→ **PROBLEM**:
From the line containing "[https://www.pmo.gov.my/] (31, 2409)" through the last line, print the records exactly and nothing else.

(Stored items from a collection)
=======
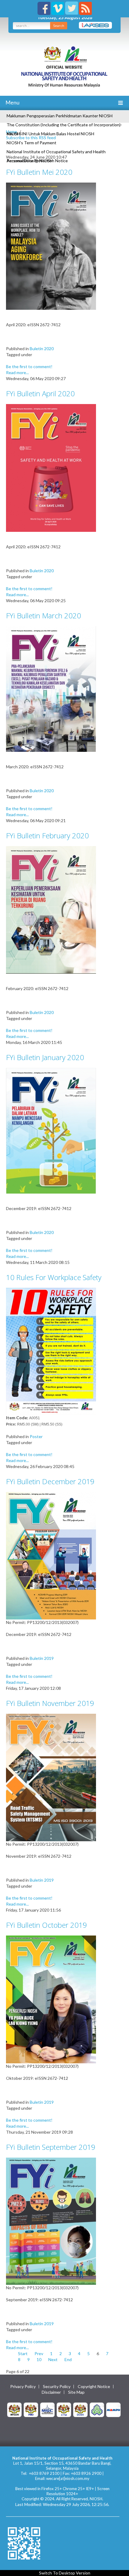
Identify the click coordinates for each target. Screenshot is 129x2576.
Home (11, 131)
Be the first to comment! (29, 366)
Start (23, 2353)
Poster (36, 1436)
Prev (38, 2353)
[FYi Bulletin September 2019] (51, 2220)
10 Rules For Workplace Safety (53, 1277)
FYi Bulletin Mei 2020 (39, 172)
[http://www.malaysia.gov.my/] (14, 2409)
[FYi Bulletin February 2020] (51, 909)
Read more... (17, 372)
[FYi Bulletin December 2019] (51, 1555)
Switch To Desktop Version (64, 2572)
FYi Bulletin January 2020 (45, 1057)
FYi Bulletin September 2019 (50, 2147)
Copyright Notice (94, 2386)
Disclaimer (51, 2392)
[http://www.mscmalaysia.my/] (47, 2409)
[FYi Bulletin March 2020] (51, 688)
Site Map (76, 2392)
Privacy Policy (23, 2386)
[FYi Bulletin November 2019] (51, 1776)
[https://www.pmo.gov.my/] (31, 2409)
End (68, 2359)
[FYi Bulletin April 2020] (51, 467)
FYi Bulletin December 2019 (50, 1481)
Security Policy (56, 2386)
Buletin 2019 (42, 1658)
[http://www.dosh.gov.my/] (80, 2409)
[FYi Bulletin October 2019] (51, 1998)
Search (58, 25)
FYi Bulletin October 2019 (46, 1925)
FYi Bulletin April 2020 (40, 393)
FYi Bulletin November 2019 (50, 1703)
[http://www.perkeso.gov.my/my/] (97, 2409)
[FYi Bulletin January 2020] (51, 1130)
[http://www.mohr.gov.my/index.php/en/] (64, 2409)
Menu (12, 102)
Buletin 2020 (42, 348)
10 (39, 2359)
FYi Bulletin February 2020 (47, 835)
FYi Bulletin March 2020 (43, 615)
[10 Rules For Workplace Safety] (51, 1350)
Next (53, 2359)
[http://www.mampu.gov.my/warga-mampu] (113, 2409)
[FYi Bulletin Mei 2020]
=======
→ **EXERCISE ANSWER**:
[https://www.pmo.gov.my/] (31, 2409)
End (68, 2359)
[FYi Bulletin April 2020] (51, 467)
FYi Bulletin December 2019 (50, 1481)
Security Policy (56, 2386)
Buletin 2019 (42, 1658)
[http://www.dosh.gov.my/] (80, 2409)
[FYi Bulletin October 2019] (51, 1998)
Search (58, 25)
FYi Bulletin October 2019 (46, 1925)
FYi Bulletin April 2020 (40, 393)
FYi Bulletin November 2019 (50, 1703)
[http://www.perkeso.gov.my/my/] (97, 2409)
[FYi Bulletin January 2020] (51, 1130)
[http://www.mohr.gov.my/index.php/en/] (64, 2409)
Menu (12, 102)
Buletin 2020 (42, 348)
10 (39, 2359)
FYi Bulletin February 2020 (47, 835)
FYi Bulletin March 2020 (43, 615)
[10 Rules For Workplace Safety] (51, 1350)
Next (53, 2359)
[http://www.mampu.gov.my/warga-mampu] (113, 2409)
[FYi Bulletin Mei 2020]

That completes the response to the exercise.